Proposed design methodology

Data preparation for the simulator and assumptions

The Dykstra–Parsons method (Ahmed 2002) was applied to generate permeability distribution across reservoir thickness for different reservoir heterogeneities. Each reservoir heterogeneity corresponds to a specific value of Dykstra–Parsons permeability variation coefficient (V). By setting an average permeability of a 10-layer reservoir (k₅₀) equal to 68 md and selecting several values of V, the corresponding permeability distributions in a descending order are determined using Eqs. 4 and 5. For each selected value of V, Eq. 4 is solved for k_84.1 (at one standard deviation from the average value) as depicted in Eq. 5. Results of these calculations are presented in Table 1. Using a log-probability graph paper with permeability on the log scale and percent cumulative frequency on the probability scale and assuming log-normal permeability distribution, Fig. 1 is generated. The permeability distribution for each selected value of V was then deduced from Fig. 1 and the results are listed in Table 2.

$$V = \left( {k_{50} {-}k_{84.1} } \right)/k_{50}$$

(4)

$$k_{84.1} = k_{50} \left( {1 - V} \right)$$

(5)

Table 1 Values of k₅₀ and k_84.1

Fig. 1

Dykstra–Parsons permeability variation plot for V values between 0.1 and 0.7

Table 2 Permeability distributions

Corey’s correlations (Ahmed 2002) were used to generate the relative permeability curves as presented in Eqs. (6) and (7), and the results of calculations are shown in Fig. 2.

$$k_{ro} = \left[ {\left( {1 - S_{\mathrm{w}} } \right)/(1 - \, S_{wi} )} \right]^{4}$$

(6)

$$k_{rw} = \left[ {\left( {S_{\mathrm{w}} - S_{wi} } \right)/(1 - S_{wi} )} \right]^{4}$$

(7)

Fig. 2

Relative permeability curves generated by Corey’s correlations

Additional input data for the simulator were necessary to generate the various recovery performances for various scenarios. The assumed data are listed in Table 3.

Table 3 Eclipse input data

The basic assumptions made in this work are as follows: (1) water-wet reservoir, (2) no free gas saturation at all times during the flooding process, (3) waterflooding affects one quadrant of a five spot pattern with one injector and one producer, (4) capillary pressure effect is ignored, (5) constant porosity, thickness and initial water saturation for all layers, (6) low volatility black oil, homogeneous individual layers, and (7) a lateral sweep efficiency of 100%.

Combination scenarios of various key parameters

Eclipse black-oil simulation was used to generate production performance profiles for various combination scenarios. In this work, four key parameters with a dominant impact on waterflooding projects were considered. These parameters are water injection rate, water viscosity, reservoir anisotropy, and reservoir heterogeneity. Table 4 presents values of key parameters used in the combination scenarios and thus, a total of 192 combination scenarios were obtained.

################

Written request A
Answer these questions using the waterflooding methodology text:
(i) What average permeability was set for the 10-layer reservoir?
(ii) Which correlations were used to generate the relative permeability curves?
(iii) How many combination scenarios were obtained in total?
Written request B
List every key parameter that the waterflooding methodology text considers to have a dominant impact on waterflooding projects.
Written request C
Write the next part of the waterflooding methodology text, starting after its final sentence.
The listing has no connection to the waterflooding methodology text.

Dataset section
################

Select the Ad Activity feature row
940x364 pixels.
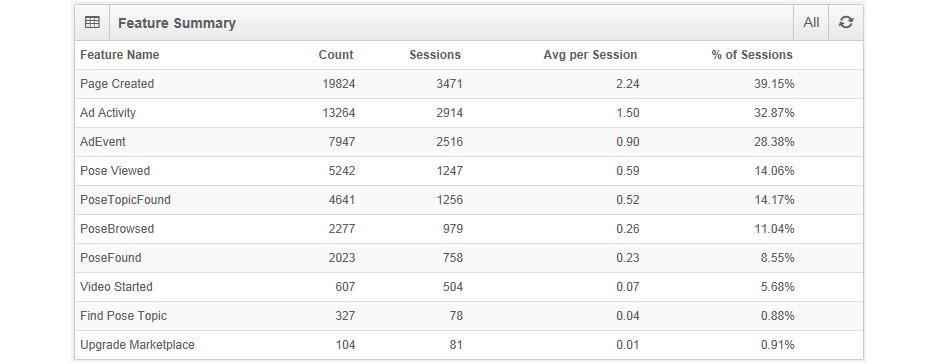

################

Exercise result A
(i) 68 md
(ii) Corey's correlations
(iii) 192

Exercise result B
Water injection rate, water viscosity, reservoir anisotropy, and reservoir heterogeneity.

Exercise result C
Table 4 Values of key parameters used in the combination scenarios

Generation of simulation data for statistical analysis

In addition to other performance profiles, the main output from eclipse after running the above combination scenarios includes water cut versus time and oil recovery factor versus time. A complete set of results of simulator calculations can be found in Ref. Al-Jifri (2020).

Application of minitab to develop the new empirical correlation

The simulator-generated data were then used as input data for the Minitab software for further statistical analysis. The objective of using the GLM is to generate the proposed empirical correlation for oil recovery factor in terms of the four key parameters listed in Table 4. The Global Linear Model (GLM) was implemented because it predicts values for new observations, identify the combination of predictor values that jointly optimize one or more fitted values, and create surface plots, contour plots, and factorial plots. Also, it can identify the key parameters of highest and lowest impact on the predicted oil recovery, water cut, cumulative oil production, and reservoir pressure.

Validation of the new empirical correlation

The empirical correlation (s) thus developed by the GLM using the simulator-generated data were then validated using simulation-generated data not considered in their development. Further validation was accomplished using field data.

Simulated reservoir performance during waterflooding

Plots of specific performances for selected combination scenarios are shown in Figs. 3, 4, 5, 6, 7, 8, 9, and 10. These plots show the simulated performances of oil recovery factor and water cut during the waterflooding project.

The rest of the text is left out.